In summary, this study synthesizes existing evidence to reveal potential inverse associations between allergies and certain cancer types. While our findings provide preliminary insights into the possible protective effects of allergies against specific cancers, the overall certainty of evidence, evaluated using the GRADE framework, was rated as low to very low. Specifically, the associations observed for lung cancer, leukemia, and gastrointestinal cancers were supported by very low-certainty evidence. This was primarily due to the observational design of all included studies, which limits causal inference. Additionally, substantial heterogeneity across studies, the potential for publication bias, and the presence of residual confounding further reduce the robustness of the findings.

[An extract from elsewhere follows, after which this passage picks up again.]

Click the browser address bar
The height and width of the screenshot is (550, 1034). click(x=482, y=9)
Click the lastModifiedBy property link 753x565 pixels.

Therefore, these associations should be interpreted with caution and warrant confirmation through large-scale prospective cohort studies, randomized controlled trials, and mechanistic in vivo experiments. Despite the above-mentioned limitations, we believe that this study not only provides important insights into the relationship between allergies and cancer, but also lays the foundation for exploring the underlying immunological mechanisms. Future research should focus on addressing these limitations and deepening our understanding of how allergies may influence cancer development, progression, and mortality.